Mauro de Carli, Sacra Conversazione
Certo nella produzione di Mauro de Carli la spiritualità emerge prepotentemente, di contro al qui-e-ora dell’insigne predecessore, ma chi l’ha detto che lo spirito non debba essere materia, nella fattispecie bella materia colorata? La trama segnica e pittorica assume nella creazione di de Carli le fattezze del valore simbolico: la figurazione è deframmentata in un universo proteiforme e magmatico di interpretazioni del testo pittorico, che sopravviene sulla figura come un grammelot pensoso e meditativo costituito di simboli che circonfondono l’immagine, vagolano intorno ad essa e vi si con/fondono, ne preservano la chiarezza e al contempo caricano di mistero la semantica della composizione complessiva, ottenendo come risultato una comunicazione a-logica composta di un linguaggio visuale enigmatico e inespugnabile.
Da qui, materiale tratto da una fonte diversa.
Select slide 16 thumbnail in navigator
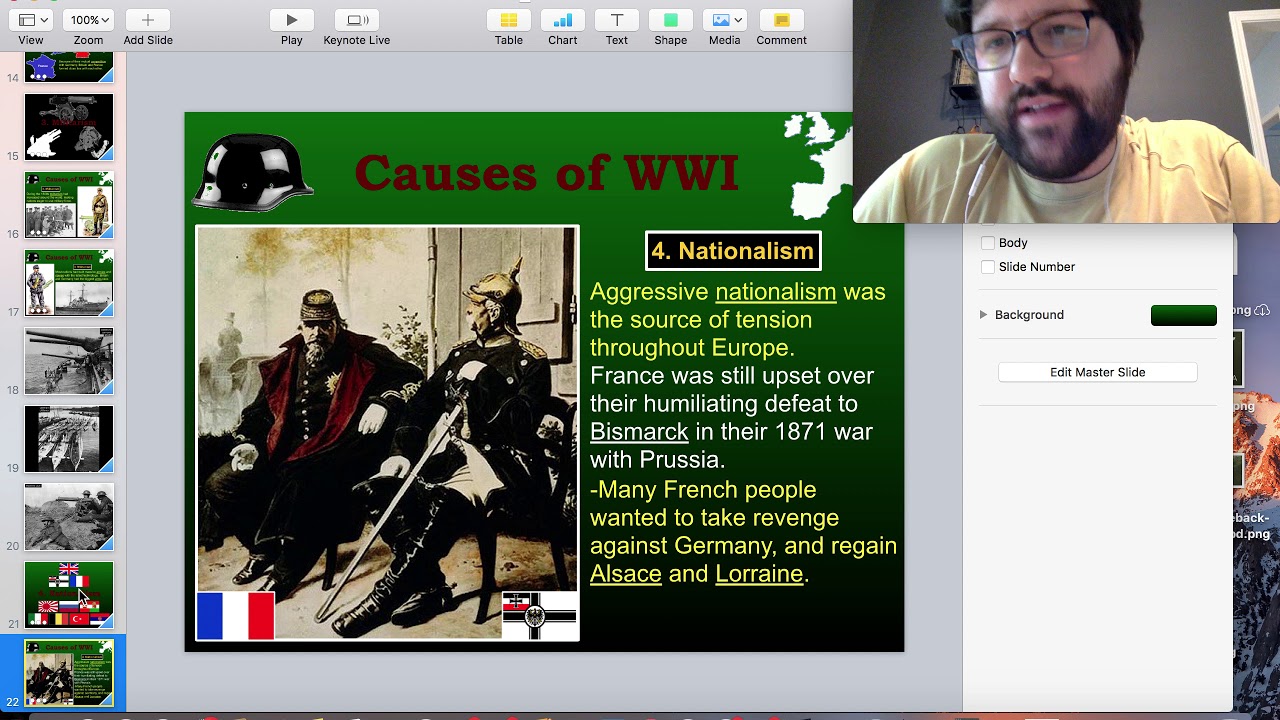This screenshot has width=1280, height=720. point(69,205)
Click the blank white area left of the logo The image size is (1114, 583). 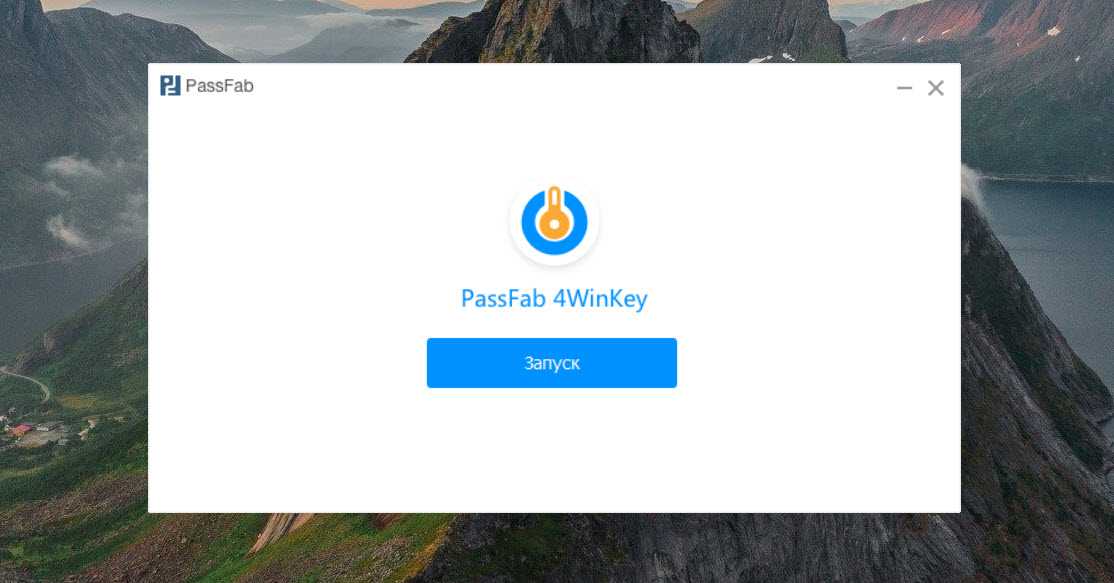tap(320, 220)
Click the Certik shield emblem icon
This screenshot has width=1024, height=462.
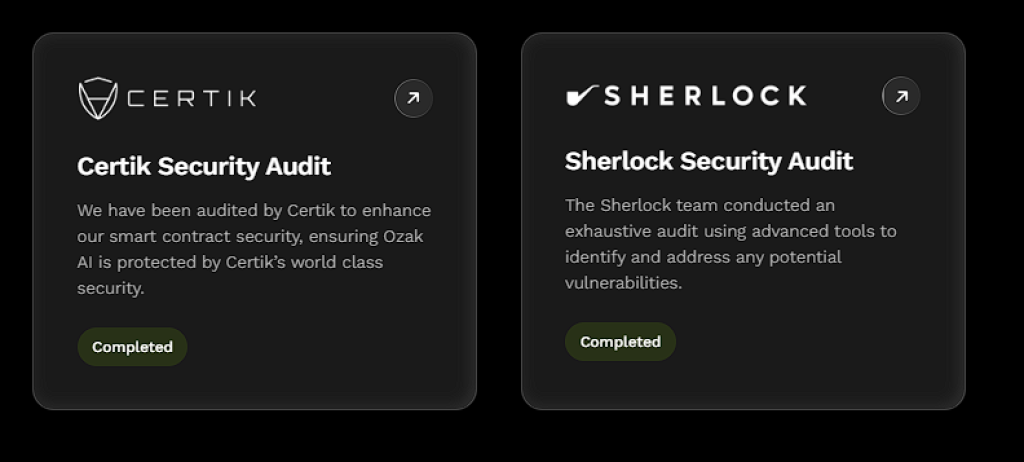point(98,98)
L’opera di de Carli adotta dunque un duplice codice linguistico: iconografico e verbale. E l’affabilità della parola visuale rappresenta l’ultima germinazione del segno – pittorico, disegnato -, chiave di volta della figurazione espressa con anatomie ora modulari ora sconnesse, secondo una diade armonico/disarmonico coordinata con l’idioletto carliano che a volte parla al contrario perchè speculare al linguaggio simbolico dell’inconscio. Non v’è alcuna immagine cresciuta nell’etere del cervello in attesa d’esser trasposta su carta o tela, ma un flusso – stream of consciousness, James Joyce docet – in cui l’immagine stessa si edifica da sé, perimetrando lo spazio pittorico come il campo visuale della pittura egizia. Simbolico e reale coesistono nell’organizzazione della superficie tracciando una sorta di mappa mentale: è il meccanismo del pensiero e dello spirito, espresso secondo la privacy epistemica di Mauro de Carli creatore di un’impresa artistica che parla non della sur-realtà, bensì della sovra-realtà dell’apparato psichico universale, fatta di processi spirituali di cui il soggetto pensante è il soggetto inconsapevole. Se avesse illustrato il libro De l’Esprit del philosophe dell’Illuminismo francese Claude Adrien Helvétius, pubblicato a Parigi nel 1758 e subito bruciato sulla pubblica piazza come libro proibito dal clero e dal potentato politico, ebbene anche il Nostro sarebbe stato messo all’Indice dalla Santa Inquisizione. Troppo eretico. Troppo esoterico. Troppo rivoluzionario. Troppo matto.